◆ **WHAT IS NEEDED**:
Beginning at the line that holds "Task: Open the CGO3 tab", transcribe each line exactly through the end of the records, and leave any pictures out.

PROVIDED RECORDS Start Marker

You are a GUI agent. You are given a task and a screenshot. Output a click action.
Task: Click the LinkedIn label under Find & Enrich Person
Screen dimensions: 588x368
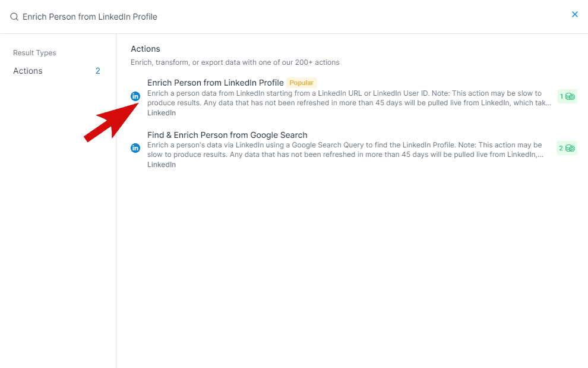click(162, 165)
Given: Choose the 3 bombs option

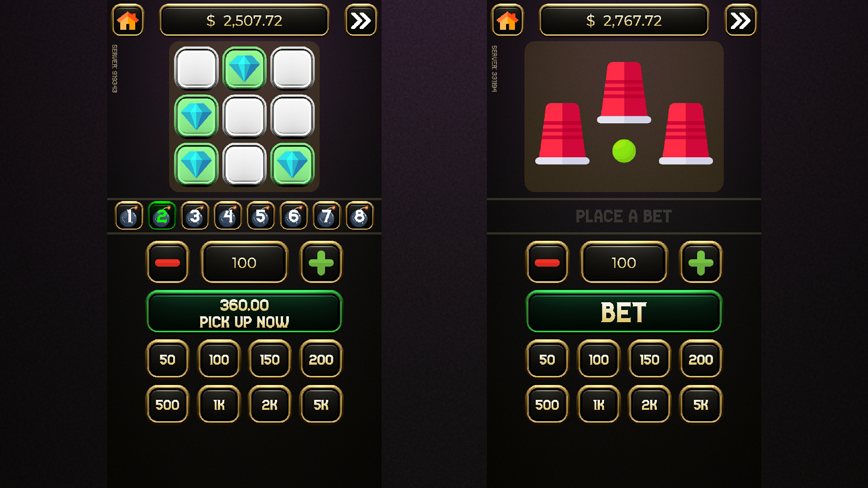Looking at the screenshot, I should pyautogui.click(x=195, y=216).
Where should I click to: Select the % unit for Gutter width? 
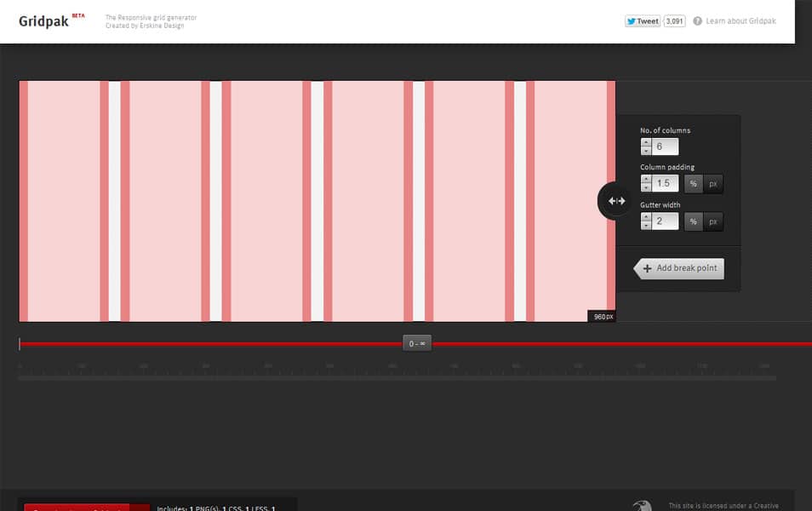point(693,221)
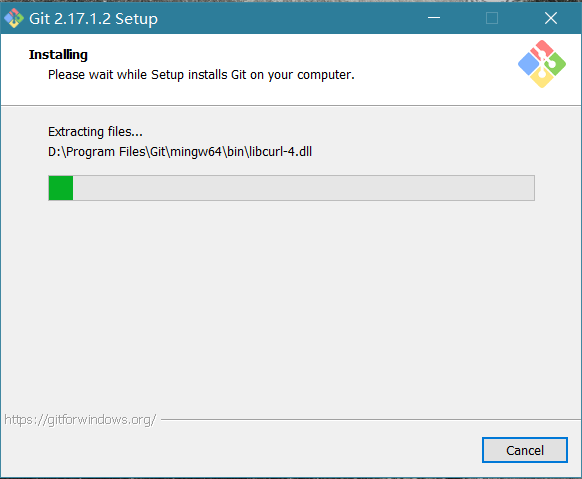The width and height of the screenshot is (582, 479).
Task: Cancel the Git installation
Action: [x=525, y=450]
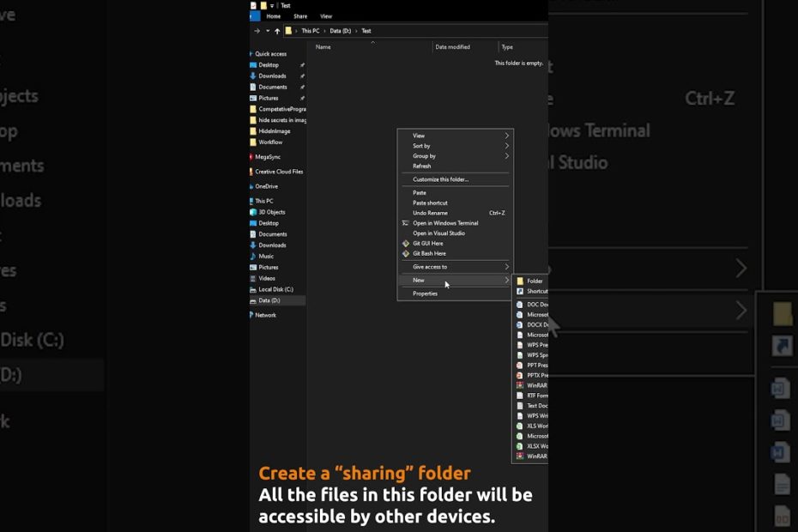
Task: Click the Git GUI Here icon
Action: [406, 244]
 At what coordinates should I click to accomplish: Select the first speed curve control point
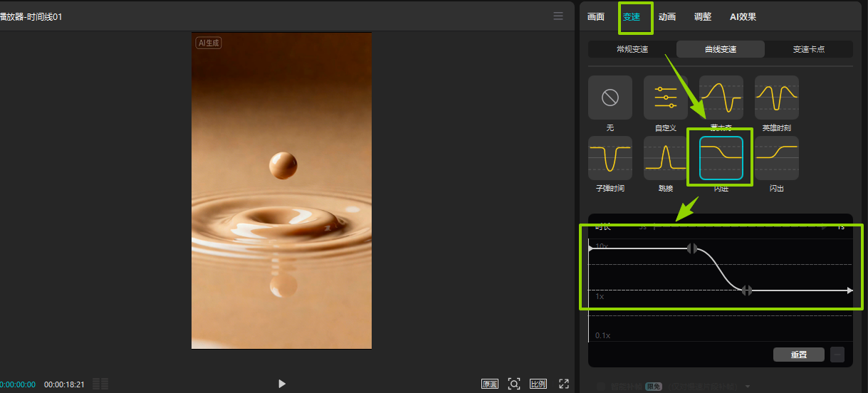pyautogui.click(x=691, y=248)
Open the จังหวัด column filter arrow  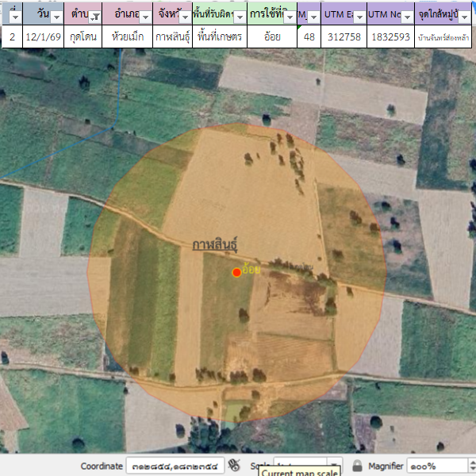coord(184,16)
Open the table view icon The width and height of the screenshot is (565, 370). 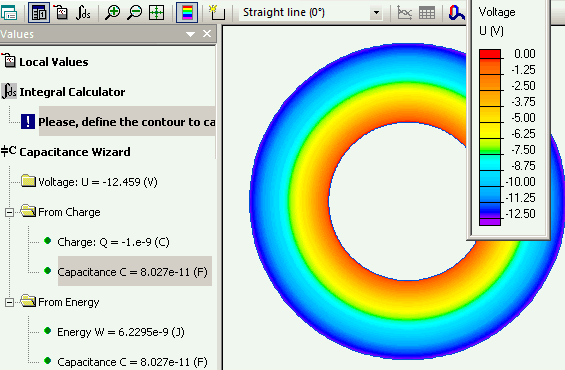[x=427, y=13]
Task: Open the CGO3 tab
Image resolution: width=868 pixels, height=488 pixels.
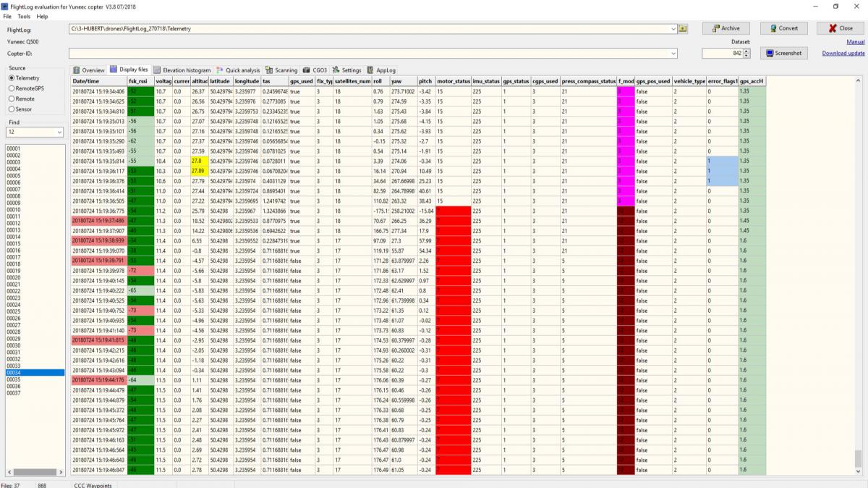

PROVIDED RECORDS End Marker

◆ **ANSWER TO THE EXERCISE**:
Task: Open the CGO3 tab
Image resolution: width=868 pixels, height=488 pixels.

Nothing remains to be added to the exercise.